Though I'll also join the chorus in saying that removing monster surges is a marginal activity. I think that *if* a player wants to do it at all, it'd be better to homebrew a power or item specifically intended to drain monster surges, rather than shoehorning healing potions into the role. A player who's familiar with the system and greatly desires that goal is probably already taking attack powers that prevent healing on a hit, anyway.

Kurald Galain
2014-02-21, 07:52 PM
I don't think it's game breaking to do ranged heal checks, using an item to replace the check itself.

Not particularly, no. We've had one game where our sole healer was a wizard stocked up on potions, using Mage Hand to administer them.

Telwar
2014-02-21, 09:44 PM
I specified in our Al Qadim 4e game that my sorcerer's healing potions are jello shots. :smallbiggrin:

MunkeeGamer
2014-02-22, 11:20 AM
IMHO,
- potions don't work if just slammed onto you, you have to drink it whole
- a plan about healing surges is just plain metagaming, because players know many monsters don't have them, but the characters live in a coherent world where people&monsters just exist, and are not divided by stat's mechanics

Off topic reference here. I had a player who's background was being trained by crazy Master Hate. Master Hate forced sorcery into his character through wildly cruel and unusual disciplinary measures. Master Hate's favorite was flinging a healing potion at his head (causing blunt and cutting damage) then as the potion from the bottle seeped into the wounds, they would heal up without a single physical scar--only the memory of the event.


That is AWESOME, it finally makes artificer healing MAKE SENSE, and I'm totally putting it into my houserules. Potions are no longer a thing to drink. They're all throwable puffballs. If you want to use one on yourself, just squeeze the puff over your head or slap it on your chest.

Now I really wanna make an Artificer that works this way.

DHKase
2014-02-25, 03:05 AM
Also I have personally ruled that you can throw a healing surge at an ally(as a standard) and it will heal them(even if they are asleep) ...

Well you certainly opened up Pandora's box with that ruling there.
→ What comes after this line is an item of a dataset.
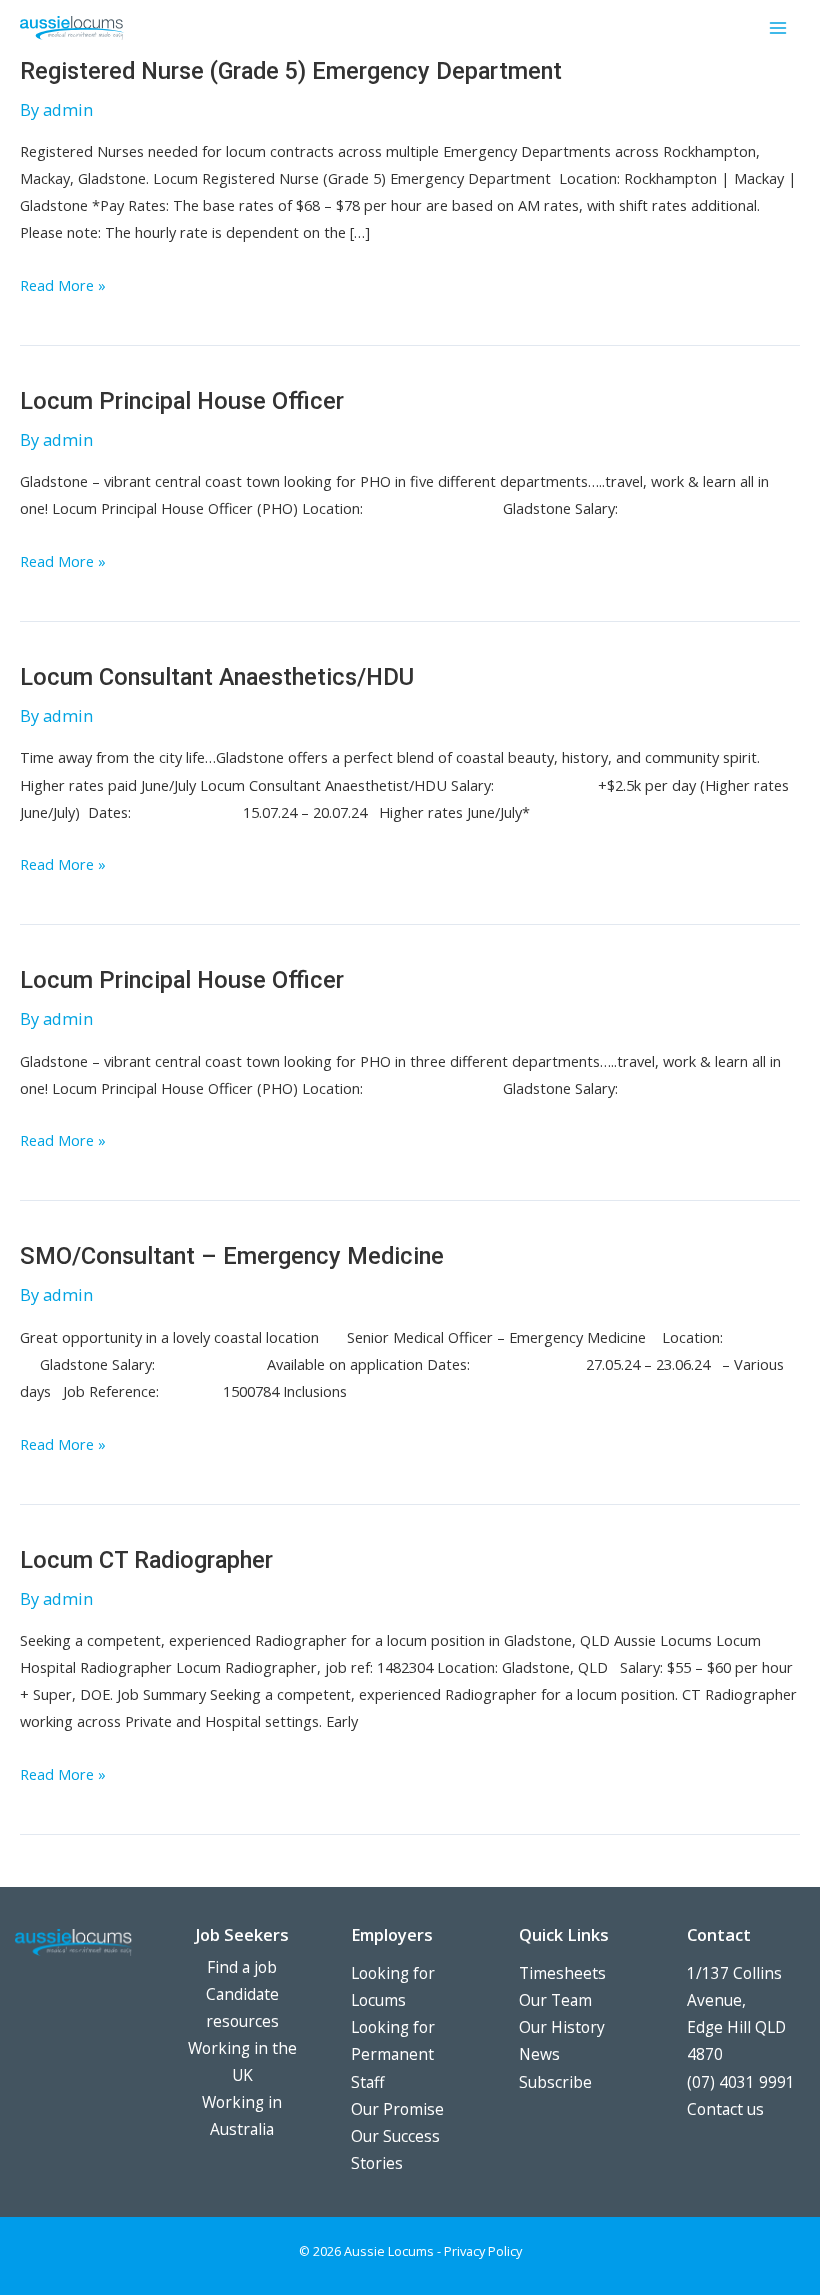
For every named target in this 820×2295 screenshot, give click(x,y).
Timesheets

The intent was good, but now the players are thinking about using it offensively, and itss not necessarily a bad thing.

Most monsters don't have healing abilities by design, so it's not too big of an issue there. They'll just waste their potions. If you have a plot important monster/npc and your worried that the PCs will deluge it in healing potion, you can turn the tables by saying it's healing abilities do not drain it's surges. There are some PC powers out there that do the same thing so there is precedent.

As for PvP, you could say 'This only works for allies,' if you aren't keen on letting your players use their potions as booby traps. They may complain, but if they know the alternative is that they wouldn't be able to use this house rule at all, then I'm sure they'll accept it. If you want to allow this, it will speed up the PvP encounter since there will be less healing available, so it's not an entirely bad thing.

WickerNipple
2014-02-26, 11:43 AM
I don't have anything to add, I just wanted to say I love the concept of a trap that drops cheap crappy healing potions on someone's head.